PROVIDED DATA:

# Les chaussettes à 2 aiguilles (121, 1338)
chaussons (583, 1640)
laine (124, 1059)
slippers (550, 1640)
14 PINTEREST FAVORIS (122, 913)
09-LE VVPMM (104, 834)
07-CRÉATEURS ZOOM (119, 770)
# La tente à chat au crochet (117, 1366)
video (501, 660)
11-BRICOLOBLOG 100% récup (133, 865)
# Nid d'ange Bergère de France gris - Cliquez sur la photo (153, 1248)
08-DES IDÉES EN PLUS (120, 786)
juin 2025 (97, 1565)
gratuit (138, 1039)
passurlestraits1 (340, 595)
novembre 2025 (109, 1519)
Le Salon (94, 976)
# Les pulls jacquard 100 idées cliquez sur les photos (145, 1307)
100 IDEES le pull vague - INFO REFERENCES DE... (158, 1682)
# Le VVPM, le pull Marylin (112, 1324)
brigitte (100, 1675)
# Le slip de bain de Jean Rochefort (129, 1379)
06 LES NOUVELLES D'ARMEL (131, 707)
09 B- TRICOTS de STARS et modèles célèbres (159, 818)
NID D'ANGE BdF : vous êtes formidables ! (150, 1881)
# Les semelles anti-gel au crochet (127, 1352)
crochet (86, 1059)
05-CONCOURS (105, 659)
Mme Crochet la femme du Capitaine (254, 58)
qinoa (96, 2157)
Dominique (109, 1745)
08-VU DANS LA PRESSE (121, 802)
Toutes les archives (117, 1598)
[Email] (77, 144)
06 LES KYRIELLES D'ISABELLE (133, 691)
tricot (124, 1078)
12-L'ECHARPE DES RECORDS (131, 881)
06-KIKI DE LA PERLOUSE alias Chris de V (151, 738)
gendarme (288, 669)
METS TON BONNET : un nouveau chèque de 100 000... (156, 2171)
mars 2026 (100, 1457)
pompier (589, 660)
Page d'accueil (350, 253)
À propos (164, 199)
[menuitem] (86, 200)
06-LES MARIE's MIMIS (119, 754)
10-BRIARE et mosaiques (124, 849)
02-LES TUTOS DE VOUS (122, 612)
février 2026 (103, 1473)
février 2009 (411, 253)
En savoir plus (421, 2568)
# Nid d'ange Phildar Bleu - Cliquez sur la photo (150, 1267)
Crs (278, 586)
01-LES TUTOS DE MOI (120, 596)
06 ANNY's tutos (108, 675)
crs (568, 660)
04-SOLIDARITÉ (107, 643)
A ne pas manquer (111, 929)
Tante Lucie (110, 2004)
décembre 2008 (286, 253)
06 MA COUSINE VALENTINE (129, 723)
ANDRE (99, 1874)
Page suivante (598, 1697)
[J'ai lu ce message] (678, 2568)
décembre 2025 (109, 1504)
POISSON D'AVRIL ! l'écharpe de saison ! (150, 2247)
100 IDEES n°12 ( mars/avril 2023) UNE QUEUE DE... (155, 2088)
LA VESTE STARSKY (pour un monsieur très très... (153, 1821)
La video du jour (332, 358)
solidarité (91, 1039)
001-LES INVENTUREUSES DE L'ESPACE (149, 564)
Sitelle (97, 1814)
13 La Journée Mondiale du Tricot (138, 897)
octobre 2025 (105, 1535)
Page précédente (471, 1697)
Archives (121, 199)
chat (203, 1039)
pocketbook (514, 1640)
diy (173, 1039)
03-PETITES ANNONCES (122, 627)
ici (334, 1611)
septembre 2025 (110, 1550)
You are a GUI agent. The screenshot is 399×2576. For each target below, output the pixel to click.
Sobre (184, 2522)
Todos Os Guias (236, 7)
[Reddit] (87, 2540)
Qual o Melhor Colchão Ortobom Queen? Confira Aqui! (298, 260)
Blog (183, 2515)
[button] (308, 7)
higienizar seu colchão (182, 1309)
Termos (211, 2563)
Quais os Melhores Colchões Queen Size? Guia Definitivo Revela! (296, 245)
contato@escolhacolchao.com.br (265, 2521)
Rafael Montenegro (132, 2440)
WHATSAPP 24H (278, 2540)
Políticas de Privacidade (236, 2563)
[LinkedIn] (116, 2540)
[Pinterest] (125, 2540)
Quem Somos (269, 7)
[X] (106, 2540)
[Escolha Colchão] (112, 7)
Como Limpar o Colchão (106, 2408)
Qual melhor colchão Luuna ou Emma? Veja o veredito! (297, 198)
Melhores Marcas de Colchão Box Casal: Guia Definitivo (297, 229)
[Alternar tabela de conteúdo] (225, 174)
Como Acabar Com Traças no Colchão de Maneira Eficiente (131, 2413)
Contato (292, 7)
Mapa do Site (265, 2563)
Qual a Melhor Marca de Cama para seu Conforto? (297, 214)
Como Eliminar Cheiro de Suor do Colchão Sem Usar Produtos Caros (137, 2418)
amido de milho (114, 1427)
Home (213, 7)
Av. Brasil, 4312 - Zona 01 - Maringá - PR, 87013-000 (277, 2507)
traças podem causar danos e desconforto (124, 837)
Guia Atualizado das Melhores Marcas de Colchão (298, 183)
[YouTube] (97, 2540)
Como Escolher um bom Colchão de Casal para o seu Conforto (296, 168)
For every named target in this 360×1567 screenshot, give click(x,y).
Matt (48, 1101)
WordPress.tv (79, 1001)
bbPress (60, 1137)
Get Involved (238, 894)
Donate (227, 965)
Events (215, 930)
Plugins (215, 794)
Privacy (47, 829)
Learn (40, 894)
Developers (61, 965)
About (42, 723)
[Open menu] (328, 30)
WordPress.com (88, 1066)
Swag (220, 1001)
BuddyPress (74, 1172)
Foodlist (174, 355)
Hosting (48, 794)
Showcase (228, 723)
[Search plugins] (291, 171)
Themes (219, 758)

EXERCISE:
Transcribe the whole listing above, keeping each line exactly as written.

OUTPUT OF THE TASK:
# Les chaussettes à 2 aiguilles (121, 1338)
chaussons (583, 1640)
laine (124, 1059)
slippers (550, 1640)
14 PINTEREST FAVORIS (122, 913)
09-LE VVPMM (104, 834)
07-CRÉATEURS ZOOM (119, 770)
# La tente à chat au crochet (117, 1366)
video (501, 660)
11-BRICOLOBLOG 100% récup (133, 865)
# Nid d'ange Bergère de France gris - Cliquez sur la photo (153, 1248)
08-DES IDÉES EN PLUS (120, 786)
juin 2025 (97, 1565)
gratuit (138, 1039)
passurlestraits1 (340, 595)
novembre 2025 (109, 1519)
Le Salon (94, 976)
# Les pulls jacquard 100 idées cliquez sur les photos (145, 1307)
100 IDEES le pull vague - INFO REFERENCES DE... (158, 1682)
# Le VVPM, le pull Marylin (112, 1324)
brigitte (100, 1675)
# Le slip de bain de Jean Rochefort (129, 1379)
06 LES NOUVELLES D'ARMEL (131, 707)
09 B- TRICOTS de STARS et modèles célèbres (159, 818)
NID D'ANGE BdF : vous êtes formidables ! (150, 1881)
# Les semelles anti-gel au crochet (127, 1352)
crochet (86, 1059)
05-CONCOURS (105, 659)
Mme Crochet la femme du Capitaine (254, 58)
qinoa (96, 2157)
Dominique (109, 1745)
08-VU DANS LA PRESSE (121, 802)
Toutes les archives (117, 1598)
[Email] (77, 144)
06 LES KYRIELLES D'ISABELLE (133, 691)
tricot (124, 1078)
12-L'ECHARPE DES RECORDS (131, 881)
06-KIKI DE LA PERLOUSE alias Chris de V (151, 738)
gendarme (288, 669)
METS TON BONNET : un nouveau chèque de 100 000... (156, 2171)
mars 2026 (100, 1457)
pompier (589, 660)
Page d'accueil (350, 253)
À propos (164, 199)
[menuitem] (86, 200)
06-LES MARIE's MIMIS (119, 754)
10-BRIARE et mosaiques (124, 849)
02-LES TUTOS DE VOUS (122, 612)
février 2026 (103, 1473)
février 2009 (411, 253)
En savoir plus (421, 2568)
# Nid d'ange Phildar Bleu - Cliquez sur la photo (150, 1267)
Crs (278, 586)
01-LES TUTOS DE MOI (120, 596)
06 ANNY's tutos (108, 675)
crs (568, 660)
04-SOLIDARITÉ (107, 643)
A ne pas manquer (111, 929)
Tante Lucie (110, 2004)
décembre 2008 (286, 253)
06 MA COUSINE VALENTINE (129, 723)
ANDRE (99, 1874)
Page suivante (598, 1697)
[J'ai lu ce message] (678, 2568)
décembre 2025 (109, 1504)
POISSON D'AVRIL ! l'écharpe de saison ! (150, 2247)
100 IDEES n°12 ( mars/avril 2023) UNE QUEUE DE... (155, 2088)
LA VESTE STARSKY (pour un monsieur très très... (153, 1821)
La video du jour (332, 358)
solidarité (91, 1039)
001-LES INVENTUREUSES DE L'ESPACE (149, 564)
Sitelle (97, 1814)
13 La Journée Mondiale du Tricot (138, 897)
octobre 2025 (105, 1535)
Page précédente (471, 1697)
Archives (121, 199)
chat (203, 1039)
pocketbook (514, 1640)
diy (173, 1039)
03-PETITES ANNONCES (122, 627)
ici (334, 1611)
septembre 2025 (110, 1550)
You are a GUI agent. The screenshot is 399×2576. For each target below, output the pixel to click.
Sobre (184, 2522)
Todos Os Guias (236, 7)
[Reddit] (87, 2540)
Qual o Melhor Colchão Ortobom Queen? Confira Aqui! (298, 260)
Blog (183, 2515)
[button] (308, 7)
higienizar seu colchão (182, 1309)
Termos (211, 2563)
Quais os Melhores Colchões Queen Size? Guia Definitivo Revela! (296, 245)
contato@escolhacolchao.com.br (265, 2521)
Rafael Montenegro (132, 2440)
WHATSAPP 24H (278, 2540)
Políticas de Privacidade (236, 2563)
[LinkedIn] (116, 2540)
[Pinterest] (125, 2540)
Quem Somos (269, 7)
[X] (106, 2540)
[Escolha Colchão] (112, 7)
Como Limpar o Colchão (106, 2408)
Qual melhor colchão Luuna ou Emma? Veja o veredito! (297, 198)
Melhores Marcas de Colchão Box Casal: Guia Definitivo (297, 229)
[Alternar tabela de conteúdo] (225, 174)
Como Acabar Com Traças no Colchão de Maneira Eficiente (131, 2413)
Contato (292, 7)
Mapa do Site (265, 2563)
Qual a Melhor Marca de Cama para seu Conforto? (297, 214)
Como Eliminar Cheiro de Suor do Colchão Sem Usar Produtos Caros (137, 2418)
amido de milho (114, 1427)
Home (213, 7)
Av. Brasil, 4312 - Zona 01 - Maringá - PR, 87013-000 (277, 2507)
traças podem causar danos e desconforto (124, 837)
Guia Atualizado das Melhores Marcas de Colchão (298, 183)
[YouTube] (97, 2540)
Como Escolher um bom Colchão de Casal para o seu Conforto (296, 168)
For every named target in this 360×1567 screenshot, give click(x,y).
Matt (48, 1101)
WordPress.tv (79, 1001)
bbPress (60, 1137)
Get Involved (238, 894)
Donate (227, 965)
Events (215, 930)
Plugins (215, 794)
Privacy (47, 829)
Learn (40, 894)
Developers (61, 965)
About (42, 723)
[Open menu] (328, 30)
WordPress.com (88, 1066)
Swag (220, 1001)
BuddyPress (74, 1172)
Foodlist (174, 355)
Hosting (48, 794)
Showcase (228, 723)
[Search plugins] (291, 171)
Themes (219, 758)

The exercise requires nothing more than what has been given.